A block of data
━━━━━━━━━━━━━━━━━━━━

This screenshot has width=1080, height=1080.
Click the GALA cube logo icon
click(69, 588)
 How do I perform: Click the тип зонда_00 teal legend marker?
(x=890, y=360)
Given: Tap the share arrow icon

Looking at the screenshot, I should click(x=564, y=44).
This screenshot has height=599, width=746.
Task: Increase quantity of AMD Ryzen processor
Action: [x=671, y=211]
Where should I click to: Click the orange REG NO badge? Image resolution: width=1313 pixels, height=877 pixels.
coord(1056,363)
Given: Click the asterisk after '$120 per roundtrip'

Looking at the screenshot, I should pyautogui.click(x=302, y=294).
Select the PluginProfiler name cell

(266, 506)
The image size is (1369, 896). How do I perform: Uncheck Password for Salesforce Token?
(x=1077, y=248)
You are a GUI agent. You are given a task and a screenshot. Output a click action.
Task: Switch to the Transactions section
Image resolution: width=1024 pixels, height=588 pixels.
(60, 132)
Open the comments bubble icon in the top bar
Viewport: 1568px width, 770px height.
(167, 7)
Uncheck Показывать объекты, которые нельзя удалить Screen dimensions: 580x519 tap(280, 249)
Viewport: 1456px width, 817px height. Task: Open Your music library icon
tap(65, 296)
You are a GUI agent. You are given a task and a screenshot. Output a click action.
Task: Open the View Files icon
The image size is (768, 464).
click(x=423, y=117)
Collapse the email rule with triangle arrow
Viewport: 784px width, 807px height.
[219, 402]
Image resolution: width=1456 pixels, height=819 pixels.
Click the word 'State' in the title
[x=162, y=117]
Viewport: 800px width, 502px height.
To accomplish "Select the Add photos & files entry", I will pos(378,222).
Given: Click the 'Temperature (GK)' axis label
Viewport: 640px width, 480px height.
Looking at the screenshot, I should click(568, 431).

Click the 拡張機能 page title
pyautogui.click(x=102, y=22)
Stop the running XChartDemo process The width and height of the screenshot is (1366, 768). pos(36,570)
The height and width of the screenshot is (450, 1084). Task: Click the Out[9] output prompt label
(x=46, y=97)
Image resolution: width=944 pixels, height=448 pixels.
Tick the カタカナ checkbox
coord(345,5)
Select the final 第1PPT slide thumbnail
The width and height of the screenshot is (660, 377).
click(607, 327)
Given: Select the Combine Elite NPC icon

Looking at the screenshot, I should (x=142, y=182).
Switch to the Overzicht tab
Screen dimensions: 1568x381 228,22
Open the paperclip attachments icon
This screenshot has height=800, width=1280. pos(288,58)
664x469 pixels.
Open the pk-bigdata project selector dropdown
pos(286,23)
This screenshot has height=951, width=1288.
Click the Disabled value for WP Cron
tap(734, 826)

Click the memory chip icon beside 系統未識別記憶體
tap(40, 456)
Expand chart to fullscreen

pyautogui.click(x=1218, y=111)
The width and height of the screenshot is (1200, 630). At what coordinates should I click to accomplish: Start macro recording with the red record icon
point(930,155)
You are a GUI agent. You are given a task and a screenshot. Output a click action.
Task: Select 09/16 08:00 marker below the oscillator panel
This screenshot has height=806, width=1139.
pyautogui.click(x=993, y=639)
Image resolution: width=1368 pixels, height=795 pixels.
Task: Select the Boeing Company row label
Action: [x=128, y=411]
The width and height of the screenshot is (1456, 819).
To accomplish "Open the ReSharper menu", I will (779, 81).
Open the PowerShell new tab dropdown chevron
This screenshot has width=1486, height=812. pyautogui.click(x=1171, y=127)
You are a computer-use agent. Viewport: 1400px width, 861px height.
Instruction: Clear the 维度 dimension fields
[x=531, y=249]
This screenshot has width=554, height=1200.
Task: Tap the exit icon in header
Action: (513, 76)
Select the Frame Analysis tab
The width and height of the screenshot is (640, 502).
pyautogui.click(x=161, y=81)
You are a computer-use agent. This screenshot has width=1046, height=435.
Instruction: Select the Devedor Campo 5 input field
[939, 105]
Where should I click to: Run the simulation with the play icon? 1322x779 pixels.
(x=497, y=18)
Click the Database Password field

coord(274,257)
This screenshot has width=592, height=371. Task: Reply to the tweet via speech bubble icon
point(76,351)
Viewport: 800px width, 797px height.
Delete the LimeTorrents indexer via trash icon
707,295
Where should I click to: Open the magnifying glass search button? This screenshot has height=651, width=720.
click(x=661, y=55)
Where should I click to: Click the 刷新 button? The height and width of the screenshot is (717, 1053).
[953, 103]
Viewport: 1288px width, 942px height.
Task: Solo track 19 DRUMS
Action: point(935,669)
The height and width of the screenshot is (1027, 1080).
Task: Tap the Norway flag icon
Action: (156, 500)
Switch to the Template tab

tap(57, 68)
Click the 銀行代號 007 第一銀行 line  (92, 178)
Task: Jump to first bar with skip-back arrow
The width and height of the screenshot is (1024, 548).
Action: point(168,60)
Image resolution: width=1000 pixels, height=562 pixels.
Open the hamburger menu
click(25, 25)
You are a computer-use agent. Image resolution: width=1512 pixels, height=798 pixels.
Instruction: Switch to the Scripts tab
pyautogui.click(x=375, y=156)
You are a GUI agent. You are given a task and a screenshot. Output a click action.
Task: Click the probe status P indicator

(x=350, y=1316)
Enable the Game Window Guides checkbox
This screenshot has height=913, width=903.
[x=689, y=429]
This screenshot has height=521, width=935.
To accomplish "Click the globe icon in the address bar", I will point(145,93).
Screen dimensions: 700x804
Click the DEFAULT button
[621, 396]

━━━━━━━━━━━━━━━━━━━━

▶ [WHAT TO DO]: Copy out the lines of the material from the line containing "Given: Select the Combine Elite NPC icon" through the line containing "pos(286,23)", including both of those lines.

▶ [FULL RESPONSE]:
Given: Select the Combine Elite NPC icon

Looking at the screenshot, I should (x=142, y=182).
Switch to the Overzicht tab
Screen dimensions: 1568x381 228,22
Open the paperclip attachments icon
This screenshot has height=800, width=1280. pos(288,58)
664x469 pixels.
Open the pk-bigdata project selector dropdown
pos(286,23)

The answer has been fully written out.